Acute myeloid leukemia (AML) is a malignancy associated with poor prognosis. Particularly, older patients suffer greatly from the standard chemotherapy and have a 5-year survival of only 4%. Hence, new therapeutic agents with higher specificity and lower general cytotoxicity are urgently required.
We have discovered that positively charged amino-functionalized polystyrene nanoparticles (NP-PS+) induce accumulation of acidic vesicular organelles with elevated pH and impaired processing of procathepsin B leading to mTOR inhibition, activation of autophagy, and induction of caspase-dependent apoptosis in leukemia cells, but not in normal human macrophages.

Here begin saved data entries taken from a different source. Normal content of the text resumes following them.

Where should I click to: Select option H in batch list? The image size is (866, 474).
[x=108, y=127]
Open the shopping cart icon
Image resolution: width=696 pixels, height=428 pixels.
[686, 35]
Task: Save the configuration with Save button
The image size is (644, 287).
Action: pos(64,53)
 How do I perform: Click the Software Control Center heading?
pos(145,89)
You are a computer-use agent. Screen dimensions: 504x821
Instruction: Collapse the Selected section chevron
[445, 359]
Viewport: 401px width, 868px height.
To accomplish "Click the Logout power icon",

The antileukemic effect of NP-PS+ was also preserved in vivo, where NP-PS+ inhibited proliferation and induced apoptosis in leukemia xenografts grown on chick chorioallantoic membranes.

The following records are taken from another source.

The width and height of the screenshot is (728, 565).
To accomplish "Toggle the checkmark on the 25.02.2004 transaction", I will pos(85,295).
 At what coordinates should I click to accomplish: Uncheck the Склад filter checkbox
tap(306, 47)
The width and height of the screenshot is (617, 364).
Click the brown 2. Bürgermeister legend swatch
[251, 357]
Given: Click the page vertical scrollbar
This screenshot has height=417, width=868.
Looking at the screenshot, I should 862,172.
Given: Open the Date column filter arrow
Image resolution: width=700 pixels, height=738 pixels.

Similar to polystyrene particles, amino-functionalized gold nanoparticles (NP-Au+) exhibited selective cytotoxicity towards AML cell lines as well as primary patient-derived AML cells. Thus, NP-Au+ particles induced cell death in primary human leukemia cells and reduced their colony-forming potential, whereas normal hematopoietic cells remained unaffected by the treatment with NP-Au+. NP-Au+ targeted specifically the oxidative mitochondrial respiration, which is, different to normal hematopoietic cells, the main source of energy production in AML blasts and leukemic stem cells. Different to NP-Au+, conventional chemotherapeutics such as cytarabine act in a cell cycle-dependent manner and target only on proliferating AML blasts but not on quiescent leukemic stem cells. In agreement with the in vitro data, NP-Au+ exhibited antileukemic efficacy against primary human AML xenografted into mice applied either as monotherapy or as a cytarabine combination regimen in the absence of detectable adverse events.
Thus, this engineered nanomaterial that targets particularly resistant quiescent leukemic stem cells holds great promise as a novel nanotherapeutic for the treatment of acute myeloid leukemia independent of its cytogenetic profile.